Por favor, retome o relato da viagem de Mangaratiba a Santos e escreva a continuação a partir da última frase apresentada.

** Trecho fornecido **
::::

"A palavra não foi feita para enfeitar, brilhar como ouro falso; a palavra foi feita para dizer."

(Graciliano Ramos)



sexta-feira, 20 de julho de 2012

Mangaratiba - Santos: Relato de um andarilho

Segue abaixo as palavras do amigo Jaba sobre a viagem realizada entre os dias 2 e 13 de julho, onde percorremos a BR-101, saindo de Mangaratiba até Santos.

Ao iniciar estas linhas estou realizado e feliz, pergunto-me: Como eu um brasileiro que com tantas adversidades ao seu redor consegue sentir-se desta forma? Roubo, jogadas politicas, fome, descaso da saúde, educação mínima, falsas promessas entre outras mais situações fazem parte do nosso cotidiano. No entanto quando olho para o lado e vejo a minha princesa (que me perdoe a Cláudia), mas a princesa referida neste momento é aquela que com simples duas rodas faz com que o meu mundo fique acima de qualquer situação. Não que ela exerça uma força física / espiritual ou dominadora, mas é ela que me leva a lugares extraordinários, a devaneios interiores que difícil ficam de defini-los.
Às vezes penso em trocá-la, e simplesmente ela me faz sentir-me culpado; mas porquê a troca? Eu estou aqui, te levo para onde queres ir, te faço sonhar, te faço sorrir, ter faço empurrar, te faço chorar (sentimento nobre), te mostro que a vida é linda e muito curta, te mostro o quanto somos mesquinhos, te mostro que não precisamos de muita coisa para viver, te mostro o seu caminho interior, te mostro este baita mundão maravilhoso e que estamos destruindo e não o aproveitando.

::::

** Dados disponíveis **

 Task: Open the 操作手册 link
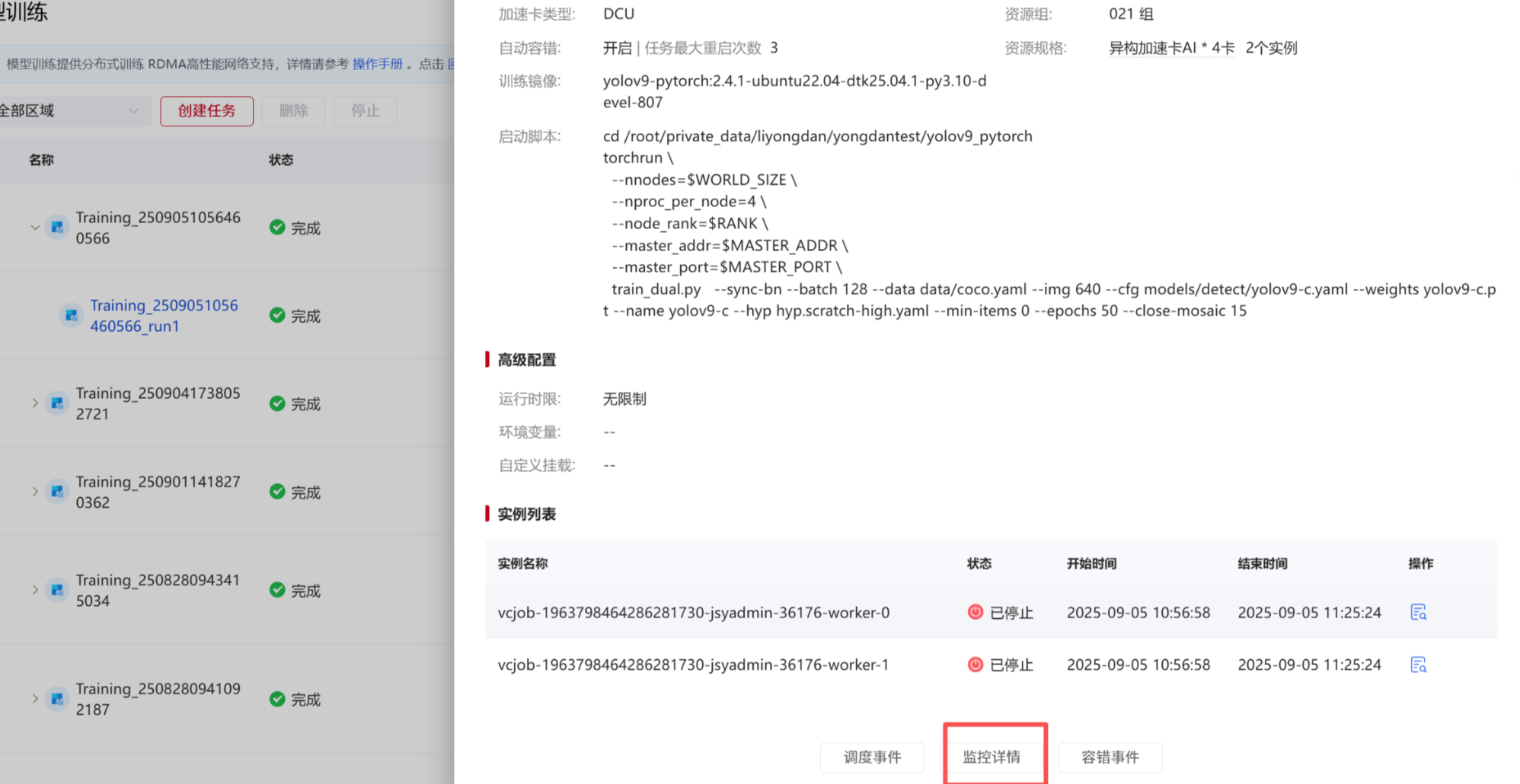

::::

** Resultado do exercício **
Pedaleiros, este caráter introdutório acima, é um relato humilde na forma de homenagear não a bicicleta como um ser ou um material metálico, mas sim aqueles que como eu, através da mesma conseguiu transpor para um lado mais humano. A definição de “Andarilho” em minha cidade é designada para aqueles (a qual estou incluído) que não possuem alguma bike de ponta ou extraordinária; não sou contra quem possui as máquinas maravilhosas, simplesmente respeito o desejo e as condições de cada um.
Quando falo que vou pedalar, familiares e amigos comentam: “Lá vem ele de novo, o que será que este louco está preparando desta vez?” Todo mundo de cabelo em pé. Neste momento não me entrego e lembro-me do antigo conjunto musical “Os Mutantes”, em sua música Balada de um Louco, que na voz da nossa Rita Lee dizia:
Sim! Sou muito louco
Não vou me curar
Já não sou o único
Que encontrou a paz
Mas louco é quem me diz!
E não é feliz!
Eu sou feliz!...

Deixando a prosa de lado, na primeira quinzena de julho de 2012, fiz uma viagem de cicloturismo na rota Mangaratiba – Santos. Eu, JABA um cardíaco controlado, mas um pedaleiro de alma incontrolada; Cacau, que considero um lider consensual. Um apaixonado pela bike; Vaninho, um louco em fuga e neste caso, acredito que está fugindo é dele mesmo.
Quando estas três almas se juntaram, tenho certeza que as nossas princesas das rodas imaginaram: onde fomos nos meter! Por que fornecemos as estes malucos a liberdade do pedal?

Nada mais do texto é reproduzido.